Even now, a ministry is conducting a study on “What is Malaysian music?” That comes up regularly in the minds of bureaucrats in charge of arts funding, advertising agencies and tourism. What it is not is the angklung-rebana-erhu-tabla combo we see so often. What it is, and what it could be, is something that deserves our focus. Thanks in part to programmes such as the MPO’s Composers Forum, there are communities of composers and musicians who could take this further.

And instead of starting again with a half-new orchestra, the DFP could be home to several organically grown music groups with a proven track record and fan base, such as Geng Wak Long and Hands Percussion. Local orchestras could be involved. London’s South Bank Centre, for instance, is home to four famous resident orchestras. This would be a modest start, undoubtedly, after the glory that was the MPO, but at least it would be ours. The Singapore Symphony Orchestra had similarly home-grown beginnings (and poor reviews initially) but transcended them.

Crucial, at the top of this, is a music director who has tenacity and vision, who has studied Southeast Asian compositions and their history (both classical and modern), and who has the maturity to bring all the elements together, to form a whole that is more than the sum of its parts. This, of all, is the key task at hand.


The audience was required to sit one seat apart (Photo: Malaysian Philharmonic Orchestra)

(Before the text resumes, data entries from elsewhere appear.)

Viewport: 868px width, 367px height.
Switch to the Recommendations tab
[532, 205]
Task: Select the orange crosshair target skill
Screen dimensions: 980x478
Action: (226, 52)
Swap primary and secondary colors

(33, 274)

Why should Malaysia fund the MPO?

When the Twin Towers was conceived, with a beautiful concert hall and resident orchestra, Malaysia was at the height of an economic boom. Mahathir aspired for us to attain developed nation status and take our place on the world stage. It was not enough to have a symphony orchestra, it had to be “world-class”.

But Vision 2020 was “largely unrealised”, to quote Prof K S Jomo; the world went into lockdown and, now, we live in a different reality.

If the MPO experiment teaches us anything, it is that orchestral music is not our game. When a blog falsely announced the MPO’s closure recently, there were less than a handful of tweets about it. Trending with more than 20,000 tweets on the same day was news about a K-Pop idol. The year before lockdown, while concerts by Malay pop stars at the DFP were sold out, classical concerts were half-empty and saw the same intimate group of enthusiasts, many of them expatriates.

People make music in this country mostly with guitars, percussion, singing, bands. There is little government assistance for bands or rappers, yet an orchestra playing its rarefied form of music has had more than RM1 billion spent on it since inception.

Is music important? Yes. All the more now, as we face the darkest times many of us have known. But, across the country, our musicians are themselves struggling, calling for help.

Is the MPO important? That is less clear. It has had nearly a quarter of a century to be relevant, more “Malaysianised”, to transfer knowledge and musicianship, to create an orchestral scene and eco-system, and it did not. Should Malaysia fund it some more?


This article first appeared on July 19, 2021 in The Edge Malaysia.